Take a walk through Lebanon's cultural history on a visit to Hamra Street (Rue Hamra) in Beirut. In the 1960s and 1970s, the neighborhood served as a cultural epicenter for progressive artists and thinkers, its many art galleries and multicultural way of life representing a new era in Lebanese history. Though far more commercial present day, Hamra maintains its energetic atmosphere, and a visit to the neighborhood is highly recommended.
Thanks to a new wave of bars and restaurants and a lasting (and thriving) art scene, Hamra is still one of the most cosmopolitan neighborhoods in the city, and is frequented by tourists, locals and students from the nearby American University of Beirut.

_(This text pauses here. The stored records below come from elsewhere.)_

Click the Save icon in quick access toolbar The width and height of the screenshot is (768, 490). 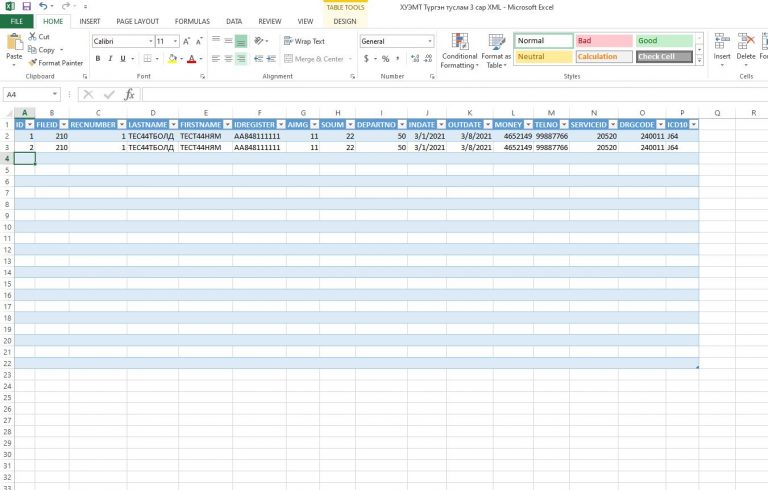[26, 6]
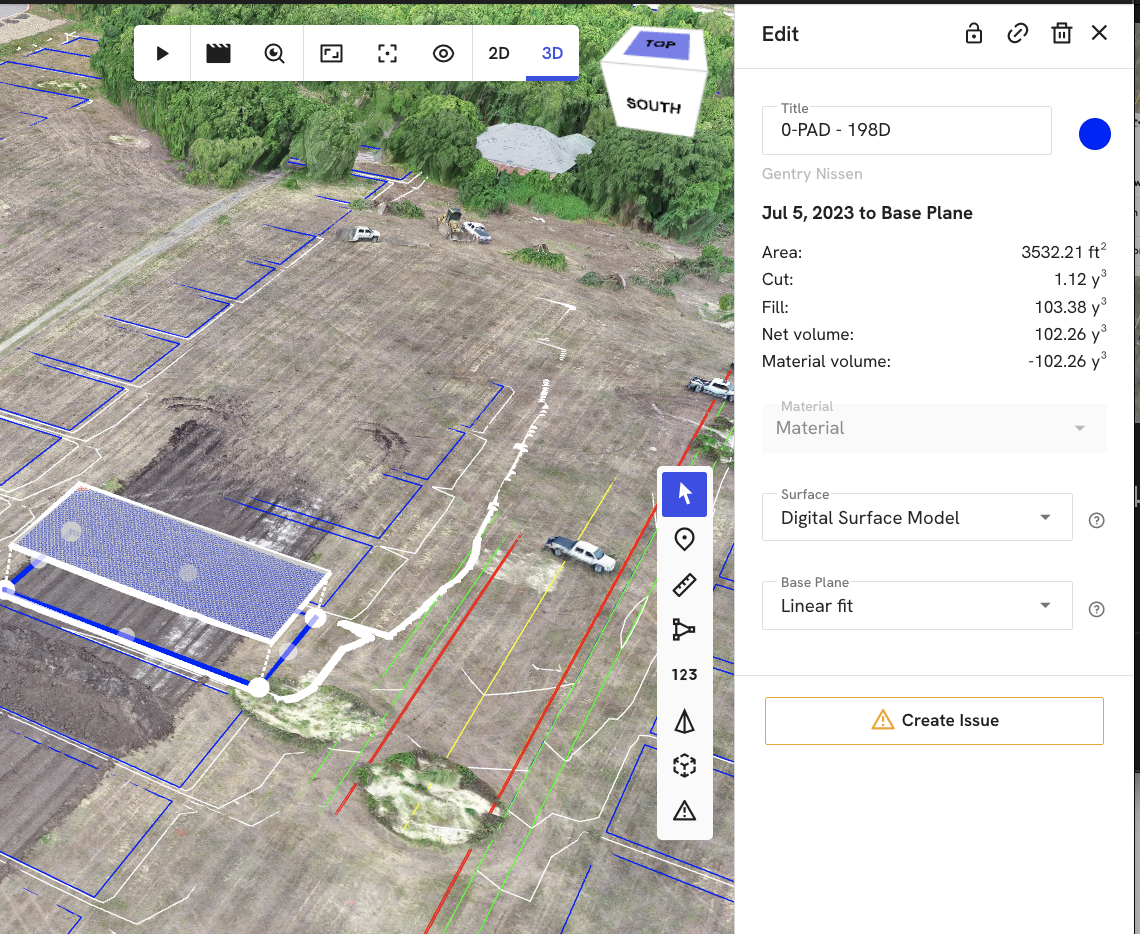
Task: Open the 3D transform tool
Action: pos(684,765)
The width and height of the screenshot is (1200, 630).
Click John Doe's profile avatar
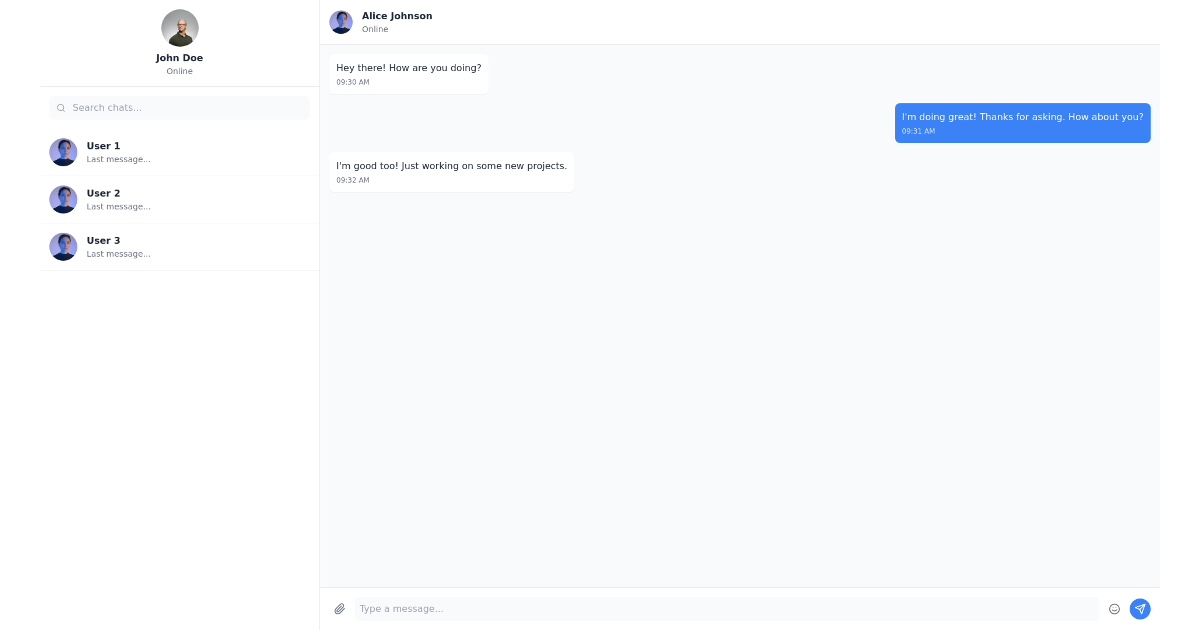[x=180, y=28]
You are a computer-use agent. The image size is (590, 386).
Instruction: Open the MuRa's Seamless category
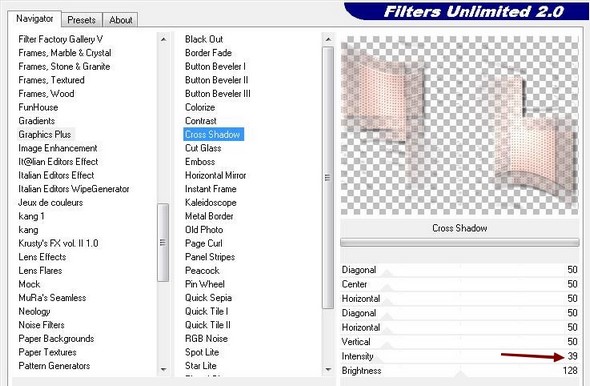[52, 298]
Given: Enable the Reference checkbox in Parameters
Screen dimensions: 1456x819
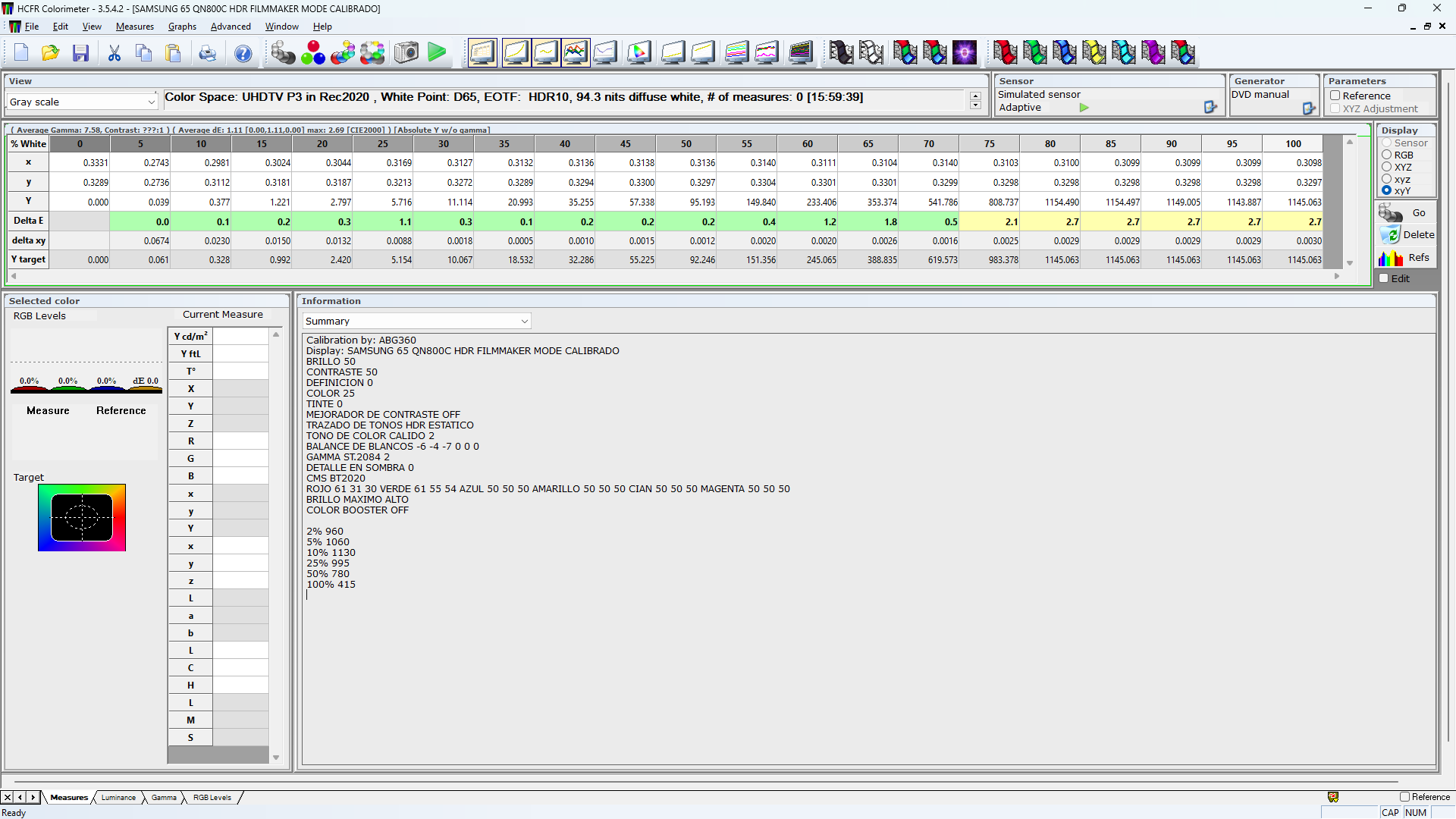Looking at the screenshot, I should [1335, 96].
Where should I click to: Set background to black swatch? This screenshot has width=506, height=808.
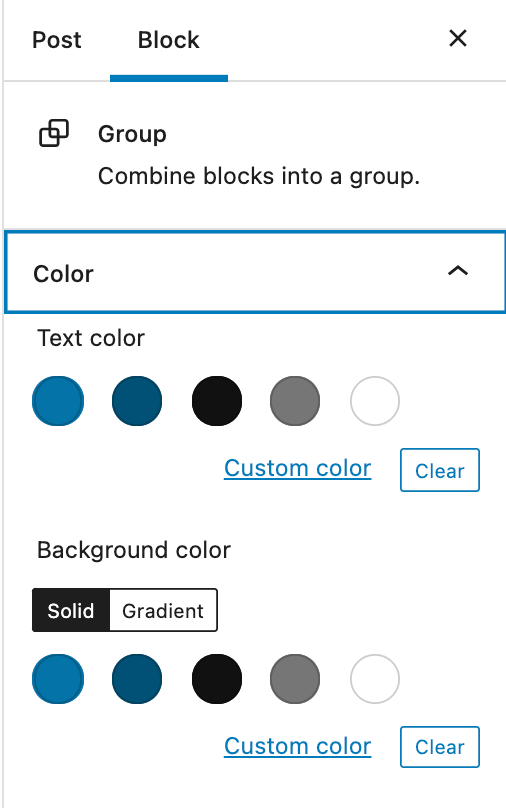216,679
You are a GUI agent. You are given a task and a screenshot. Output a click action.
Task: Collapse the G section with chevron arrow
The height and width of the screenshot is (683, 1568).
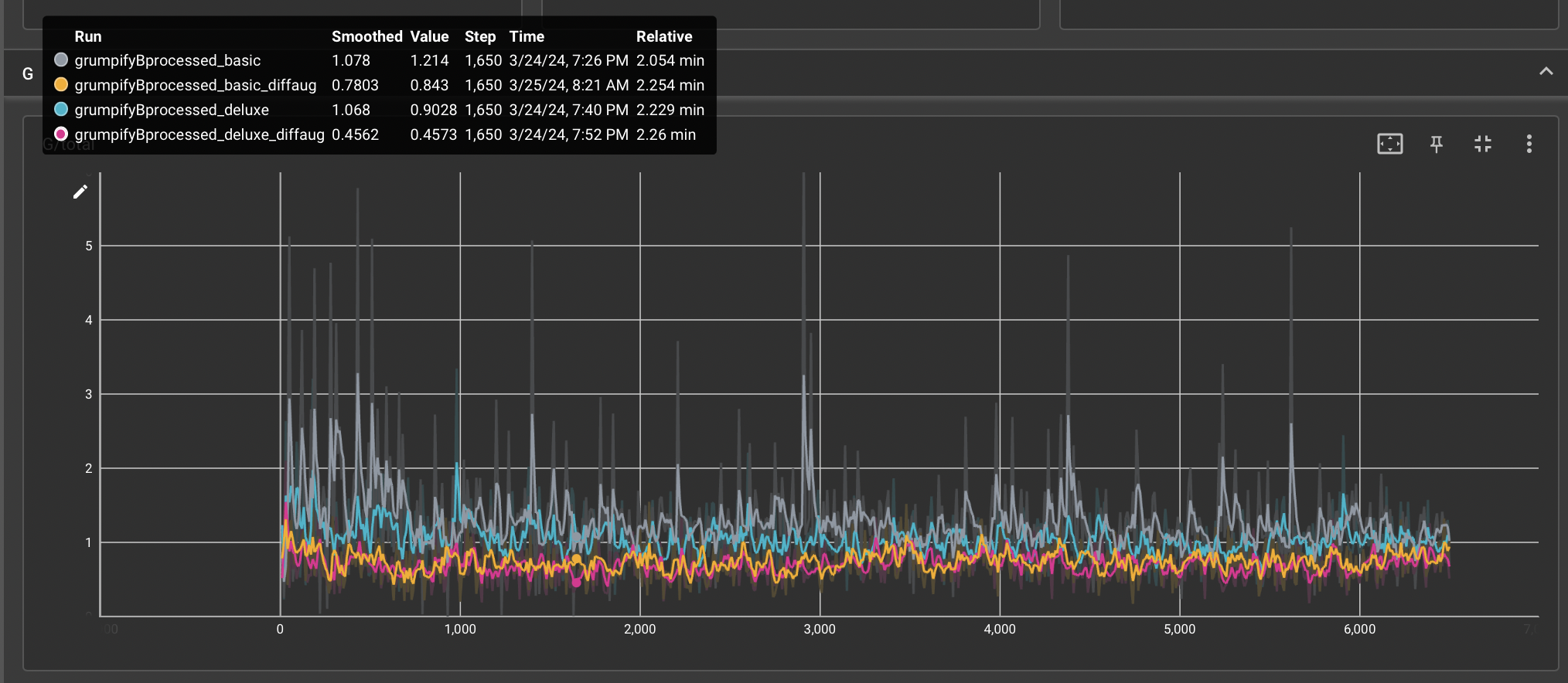[1546, 71]
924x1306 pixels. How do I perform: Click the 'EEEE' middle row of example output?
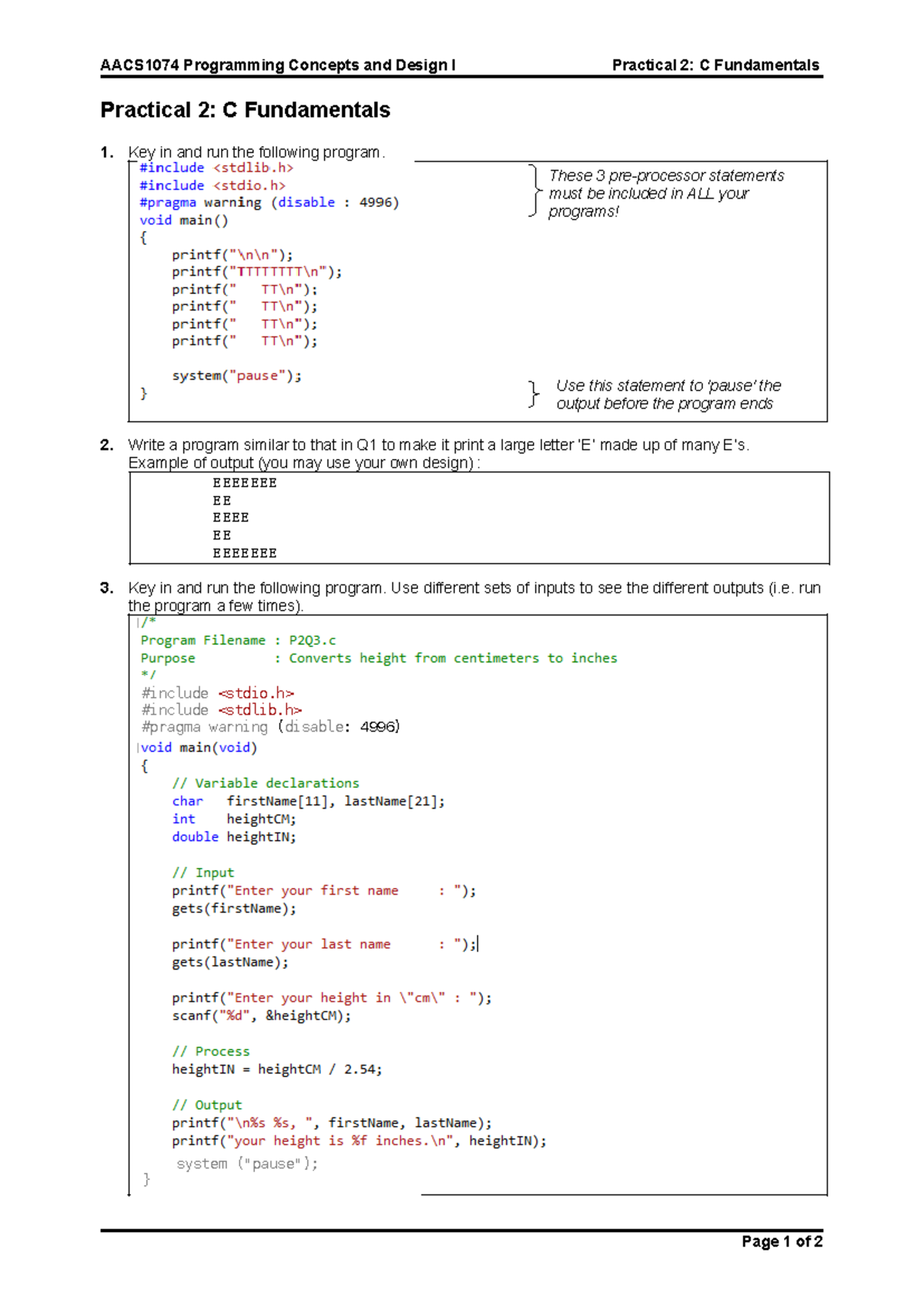(x=230, y=517)
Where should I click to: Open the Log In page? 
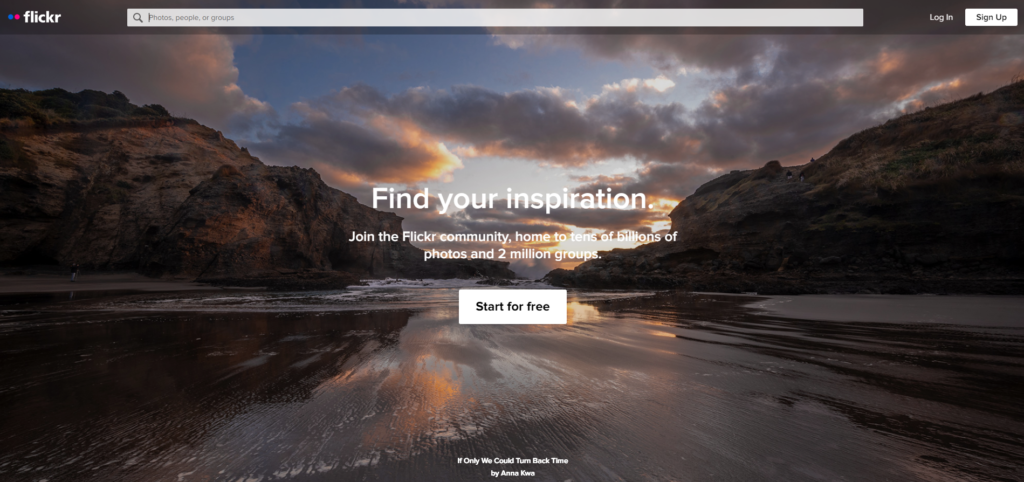click(941, 18)
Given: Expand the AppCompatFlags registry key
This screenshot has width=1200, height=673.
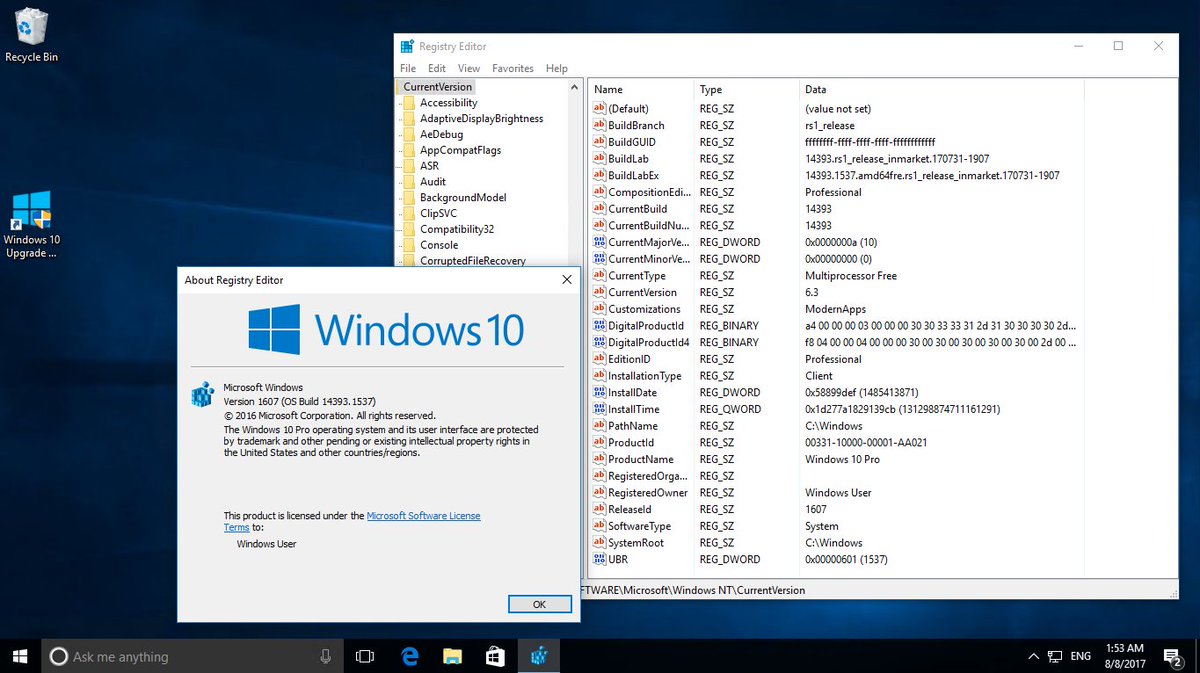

While most of the original art galleries no longer exist, numerous new ones have taken their place, including Art Circle, Agial and Zaman. Theaters and music venues also call the street home, with Metro Madina, Masrah Babel and Democratic Republic of Music offering a range of cultural performances as well as a modern venue.
Insider’s Tip: Hamra Street is crowded and clogged with traffic throughout most of the day. If arriving by taxi, it’s best to get out at the entrance to the area and walk.
A visit to Hamra can be combined with a trip to the National Museum plus the Mim Mineral and Banque Du Liban museums on a Beirut museums day tour. If not arriving as part of a tour, you can reach Hamra Street by taxi or on foot.